Diary of a Church Mouse by John Betjeman

Here among long-discarded cassocks,
Damp stools, and half-split open hassocks,
Here where the vicar never looks
I nibble through old service books.

Lean and alone I spend my days
Behind this Church of England baize.
I share my dark forgotten room
With two oil-lamps and half a broom.

The cleaner never bothers me,
So here I eat my frugal tea.
My bread is sawdust mixed with straw;
My jam is polish for the floor.

Christmas and Easter may be feasts
For congregations and for priests,
And so may Whitsun.

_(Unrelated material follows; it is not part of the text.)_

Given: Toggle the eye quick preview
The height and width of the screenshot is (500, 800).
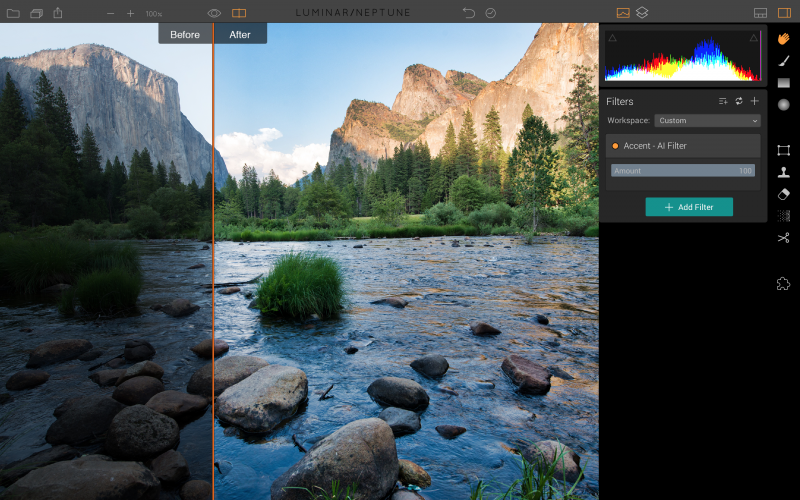Looking at the screenshot, I should [214, 13].
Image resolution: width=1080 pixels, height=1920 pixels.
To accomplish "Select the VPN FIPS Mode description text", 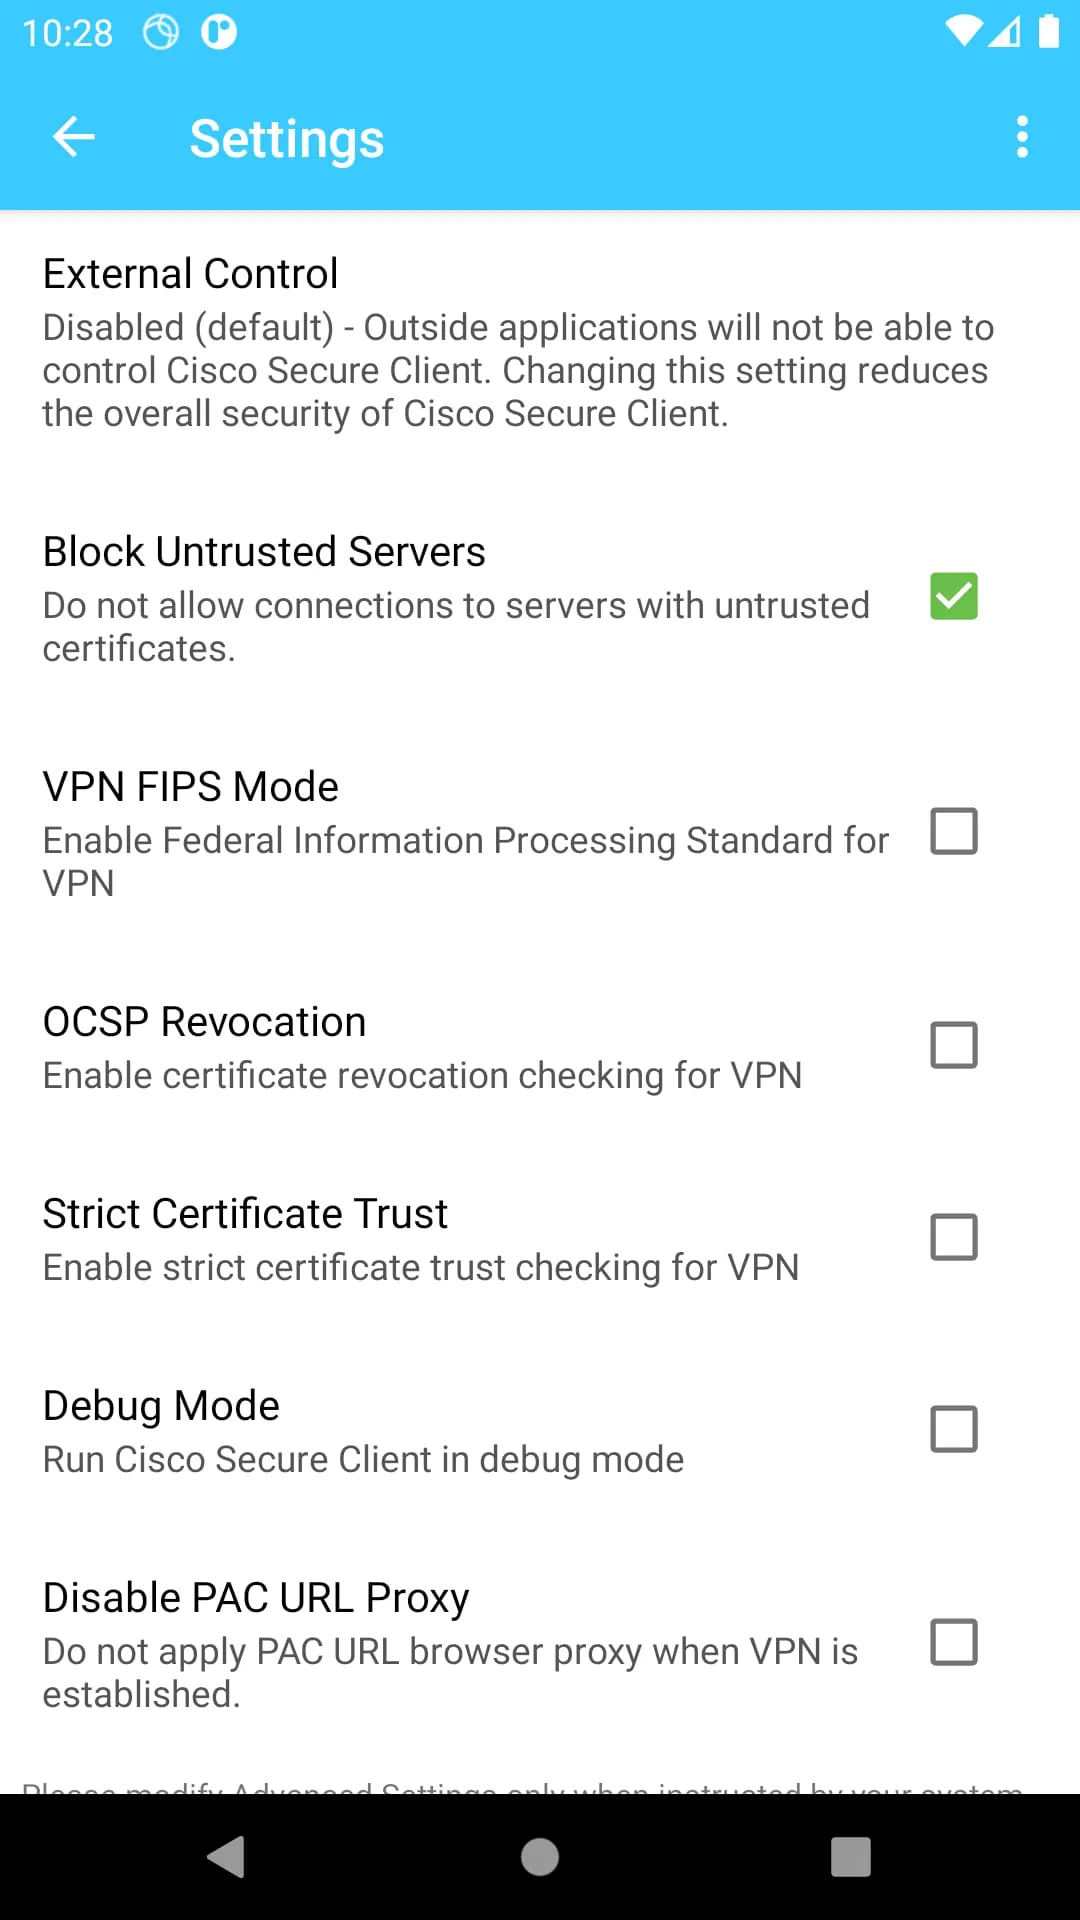I will pos(465,860).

All the same,
They do not fill my meagre frame.

For me the only feast at all
Is Autumn's Harvest Festival,
When I can satisfy my want
With ears of corn around the font.

I climb the eagle's brazen head
To burrow through a loaf of bread.
I scramble up the pulpit stair
And gnaw the marrows hanging there.

It is enjoyable to taste
These items ere they go to waste,
But how annoying when one finds
That other mice with pagan minds

Come into church my food to share
Who have no proper business there.
Two field mice who have no desire
To be baptized, invade the choir.

A large and most unfriendly rat
Comes in to see what we are at.
He says he thinks there is no God
And yet he comes ... it's rather odd.

This year he stole a sheaf of wheat
(It screened our special preacher's seat),
And prosperous mice from fields away
Come in to hear our organ play,


And under cover of its notes
Ate through the altar's sheaf of oats.
A Low Church mouse, who thinks that I
Am too papistical, and High,

Yet somehow doesn't think it wrong
To munch through Harvest Evensong,
While I, who starve the whole year through,
Must share my food with rodents who

Except at this time of the year
Not once inside the church appear.
Within the human world I know
Such goings-on could not be so,

For human beings only do
What their religion tells them to.
They read the Bible every day
And always, night and morning, pray,

And just like me, the good church mouse,
Worship each week in God's own house,
But all the same it's strange to me
How very full the church can be
With people I don't see at all
Except at Harvest Festival.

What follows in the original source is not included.